> _Work required_
For the material that follows, return exactly the lines from the one with "Given: Open the 工具(T) menu" through the one with "Select the GRU red marker on map", both ends included.

> _Exercise materials_
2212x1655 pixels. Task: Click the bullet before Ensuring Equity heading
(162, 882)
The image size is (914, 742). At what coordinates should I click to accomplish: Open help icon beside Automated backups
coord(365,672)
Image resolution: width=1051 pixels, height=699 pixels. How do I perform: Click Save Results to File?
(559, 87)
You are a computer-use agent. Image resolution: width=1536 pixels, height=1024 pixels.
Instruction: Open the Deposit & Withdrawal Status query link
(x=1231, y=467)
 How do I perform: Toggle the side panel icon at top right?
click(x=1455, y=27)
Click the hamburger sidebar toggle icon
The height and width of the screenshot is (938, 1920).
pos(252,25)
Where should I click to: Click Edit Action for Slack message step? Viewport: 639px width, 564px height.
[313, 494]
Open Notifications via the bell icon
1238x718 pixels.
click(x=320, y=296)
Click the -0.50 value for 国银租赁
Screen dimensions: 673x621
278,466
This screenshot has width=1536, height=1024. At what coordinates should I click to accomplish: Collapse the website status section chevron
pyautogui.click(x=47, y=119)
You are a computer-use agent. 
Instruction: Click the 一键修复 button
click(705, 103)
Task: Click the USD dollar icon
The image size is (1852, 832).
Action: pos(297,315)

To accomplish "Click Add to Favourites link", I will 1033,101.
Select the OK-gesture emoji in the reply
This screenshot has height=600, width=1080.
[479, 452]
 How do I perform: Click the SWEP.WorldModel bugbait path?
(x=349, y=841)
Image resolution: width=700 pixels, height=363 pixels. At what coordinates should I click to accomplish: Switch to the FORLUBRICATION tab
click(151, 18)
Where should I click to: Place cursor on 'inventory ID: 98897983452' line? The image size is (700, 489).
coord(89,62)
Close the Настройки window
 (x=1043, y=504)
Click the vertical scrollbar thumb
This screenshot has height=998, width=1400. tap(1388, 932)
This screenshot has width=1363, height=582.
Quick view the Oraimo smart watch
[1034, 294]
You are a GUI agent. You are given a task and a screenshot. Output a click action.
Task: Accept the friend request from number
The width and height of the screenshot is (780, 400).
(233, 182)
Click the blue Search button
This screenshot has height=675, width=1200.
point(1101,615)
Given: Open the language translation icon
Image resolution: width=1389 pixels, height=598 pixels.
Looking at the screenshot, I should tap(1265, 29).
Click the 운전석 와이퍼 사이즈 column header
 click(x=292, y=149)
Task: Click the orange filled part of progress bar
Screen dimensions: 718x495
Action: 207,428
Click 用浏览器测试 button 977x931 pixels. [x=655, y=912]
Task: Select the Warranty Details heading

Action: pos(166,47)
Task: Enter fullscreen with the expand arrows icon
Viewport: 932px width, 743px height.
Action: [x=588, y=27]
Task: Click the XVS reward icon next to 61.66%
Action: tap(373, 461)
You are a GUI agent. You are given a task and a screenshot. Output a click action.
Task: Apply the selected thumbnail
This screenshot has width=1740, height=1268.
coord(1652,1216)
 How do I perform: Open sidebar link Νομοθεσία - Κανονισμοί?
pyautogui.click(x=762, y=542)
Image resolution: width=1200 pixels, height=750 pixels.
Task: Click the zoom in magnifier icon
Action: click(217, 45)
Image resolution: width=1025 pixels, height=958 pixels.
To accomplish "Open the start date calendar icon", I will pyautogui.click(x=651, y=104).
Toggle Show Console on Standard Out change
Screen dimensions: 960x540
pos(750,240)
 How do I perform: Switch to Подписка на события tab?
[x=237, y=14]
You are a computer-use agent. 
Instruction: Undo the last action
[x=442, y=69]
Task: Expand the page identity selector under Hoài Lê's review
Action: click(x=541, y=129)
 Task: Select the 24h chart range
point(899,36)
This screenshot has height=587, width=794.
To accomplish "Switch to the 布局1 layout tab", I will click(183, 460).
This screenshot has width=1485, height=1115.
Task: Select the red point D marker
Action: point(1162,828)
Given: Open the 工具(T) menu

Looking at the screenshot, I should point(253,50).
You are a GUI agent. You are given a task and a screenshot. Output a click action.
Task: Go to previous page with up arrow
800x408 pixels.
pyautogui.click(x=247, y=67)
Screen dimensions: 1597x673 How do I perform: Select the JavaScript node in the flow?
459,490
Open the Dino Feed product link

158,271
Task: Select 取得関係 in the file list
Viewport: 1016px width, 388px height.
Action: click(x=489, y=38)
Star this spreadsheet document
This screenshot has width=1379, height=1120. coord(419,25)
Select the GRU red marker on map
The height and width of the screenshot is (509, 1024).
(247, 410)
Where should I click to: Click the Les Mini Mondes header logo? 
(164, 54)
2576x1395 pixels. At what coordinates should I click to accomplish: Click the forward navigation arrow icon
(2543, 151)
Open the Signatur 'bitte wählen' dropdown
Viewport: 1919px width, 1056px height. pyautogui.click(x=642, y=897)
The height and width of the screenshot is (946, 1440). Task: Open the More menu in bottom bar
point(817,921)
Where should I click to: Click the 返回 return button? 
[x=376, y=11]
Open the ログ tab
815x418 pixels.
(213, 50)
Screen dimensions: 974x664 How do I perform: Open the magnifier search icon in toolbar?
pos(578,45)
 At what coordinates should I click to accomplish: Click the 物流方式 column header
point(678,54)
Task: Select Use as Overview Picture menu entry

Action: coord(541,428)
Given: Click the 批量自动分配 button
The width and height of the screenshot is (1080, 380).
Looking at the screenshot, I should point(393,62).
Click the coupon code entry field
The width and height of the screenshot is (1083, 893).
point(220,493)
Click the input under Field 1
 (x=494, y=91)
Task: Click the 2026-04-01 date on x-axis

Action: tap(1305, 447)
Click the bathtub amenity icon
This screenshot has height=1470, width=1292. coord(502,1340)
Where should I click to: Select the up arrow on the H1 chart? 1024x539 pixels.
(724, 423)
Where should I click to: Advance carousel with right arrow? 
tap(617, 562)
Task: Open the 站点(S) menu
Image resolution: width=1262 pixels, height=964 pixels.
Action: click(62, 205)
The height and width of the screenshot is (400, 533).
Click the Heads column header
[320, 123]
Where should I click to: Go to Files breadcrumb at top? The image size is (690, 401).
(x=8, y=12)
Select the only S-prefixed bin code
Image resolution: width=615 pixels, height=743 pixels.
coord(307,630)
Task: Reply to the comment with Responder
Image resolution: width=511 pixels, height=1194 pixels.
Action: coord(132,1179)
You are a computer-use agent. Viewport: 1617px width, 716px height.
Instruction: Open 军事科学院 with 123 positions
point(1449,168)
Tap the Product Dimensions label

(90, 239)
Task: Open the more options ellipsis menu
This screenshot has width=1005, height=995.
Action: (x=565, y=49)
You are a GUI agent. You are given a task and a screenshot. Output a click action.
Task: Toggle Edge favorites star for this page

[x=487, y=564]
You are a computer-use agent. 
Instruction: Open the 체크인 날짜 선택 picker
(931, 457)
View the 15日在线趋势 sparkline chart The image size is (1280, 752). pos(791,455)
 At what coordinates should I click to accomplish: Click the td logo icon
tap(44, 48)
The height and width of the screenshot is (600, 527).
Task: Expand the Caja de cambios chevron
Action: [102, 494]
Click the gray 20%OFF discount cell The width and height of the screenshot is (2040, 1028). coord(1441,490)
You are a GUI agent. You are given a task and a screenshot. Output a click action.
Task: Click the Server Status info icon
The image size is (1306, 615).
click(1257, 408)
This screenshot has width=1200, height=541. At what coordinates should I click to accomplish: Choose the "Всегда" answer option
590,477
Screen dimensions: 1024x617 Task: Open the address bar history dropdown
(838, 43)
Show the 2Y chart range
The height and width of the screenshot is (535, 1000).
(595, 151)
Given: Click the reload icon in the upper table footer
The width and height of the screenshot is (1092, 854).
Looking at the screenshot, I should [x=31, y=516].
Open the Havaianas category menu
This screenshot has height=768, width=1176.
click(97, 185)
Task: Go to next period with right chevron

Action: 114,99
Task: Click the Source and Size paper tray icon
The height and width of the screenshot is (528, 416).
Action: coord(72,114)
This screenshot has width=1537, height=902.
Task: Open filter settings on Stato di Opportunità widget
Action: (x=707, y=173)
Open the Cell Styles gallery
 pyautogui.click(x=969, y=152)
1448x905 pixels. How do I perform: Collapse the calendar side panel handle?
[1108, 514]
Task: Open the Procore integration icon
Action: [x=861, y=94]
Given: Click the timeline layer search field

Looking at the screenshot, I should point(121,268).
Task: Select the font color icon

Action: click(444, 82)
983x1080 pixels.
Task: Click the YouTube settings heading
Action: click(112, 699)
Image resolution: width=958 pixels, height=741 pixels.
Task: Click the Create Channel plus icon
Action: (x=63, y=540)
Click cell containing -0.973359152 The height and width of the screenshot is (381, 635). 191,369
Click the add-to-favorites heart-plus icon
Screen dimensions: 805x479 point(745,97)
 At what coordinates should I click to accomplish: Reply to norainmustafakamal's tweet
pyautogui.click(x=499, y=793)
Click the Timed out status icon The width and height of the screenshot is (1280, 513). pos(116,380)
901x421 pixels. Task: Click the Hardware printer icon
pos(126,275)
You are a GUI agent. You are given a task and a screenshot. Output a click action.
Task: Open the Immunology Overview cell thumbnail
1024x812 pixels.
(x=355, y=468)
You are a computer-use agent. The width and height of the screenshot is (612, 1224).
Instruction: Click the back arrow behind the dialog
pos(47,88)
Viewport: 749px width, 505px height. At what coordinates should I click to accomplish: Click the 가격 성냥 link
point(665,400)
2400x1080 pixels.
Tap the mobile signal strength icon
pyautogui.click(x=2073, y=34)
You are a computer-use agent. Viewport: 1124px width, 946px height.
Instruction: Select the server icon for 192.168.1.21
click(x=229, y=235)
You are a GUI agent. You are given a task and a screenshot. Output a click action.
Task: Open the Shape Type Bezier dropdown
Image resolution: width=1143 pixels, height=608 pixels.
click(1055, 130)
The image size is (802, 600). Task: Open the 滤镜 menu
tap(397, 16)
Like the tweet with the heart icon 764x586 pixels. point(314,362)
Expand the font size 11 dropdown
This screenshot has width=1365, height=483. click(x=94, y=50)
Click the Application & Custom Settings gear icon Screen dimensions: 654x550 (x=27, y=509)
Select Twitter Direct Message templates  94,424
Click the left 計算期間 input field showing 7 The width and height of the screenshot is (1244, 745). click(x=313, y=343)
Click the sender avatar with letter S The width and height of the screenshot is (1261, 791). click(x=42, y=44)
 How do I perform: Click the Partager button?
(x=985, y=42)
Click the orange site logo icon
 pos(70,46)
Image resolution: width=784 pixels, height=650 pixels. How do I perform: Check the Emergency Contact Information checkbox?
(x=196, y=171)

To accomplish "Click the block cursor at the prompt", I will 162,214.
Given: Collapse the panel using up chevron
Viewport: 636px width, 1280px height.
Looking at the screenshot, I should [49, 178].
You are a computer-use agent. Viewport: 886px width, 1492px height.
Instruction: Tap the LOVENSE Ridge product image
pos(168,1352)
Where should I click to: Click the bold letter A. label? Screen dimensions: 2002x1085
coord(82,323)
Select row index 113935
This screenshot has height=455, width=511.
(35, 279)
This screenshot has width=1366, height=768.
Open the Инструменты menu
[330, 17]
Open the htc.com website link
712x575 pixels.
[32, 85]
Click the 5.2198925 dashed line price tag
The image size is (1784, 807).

> _Result below_
Given: Open the 工具(T) menu

Looking at the screenshot, I should point(253,50).
You are a GUI agent. You are given a task and a screenshot. Output a click action.
Task: Go to previous page with up arrow
800x408 pixels.
pyautogui.click(x=247, y=67)
Screen dimensions: 1597x673 How do I perform: Select the JavaScript node in the flow?
459,490
Open the Dino Feed product link

158,271
Task: Select 取得関係 in the file list
Viewport: 1016px width, 388px height.
Action: click(x=489, y=38)
Star this spreadsheet document
This screenshot has width=1379, height=1120. coord(419,25)
Select the GRU red marker on map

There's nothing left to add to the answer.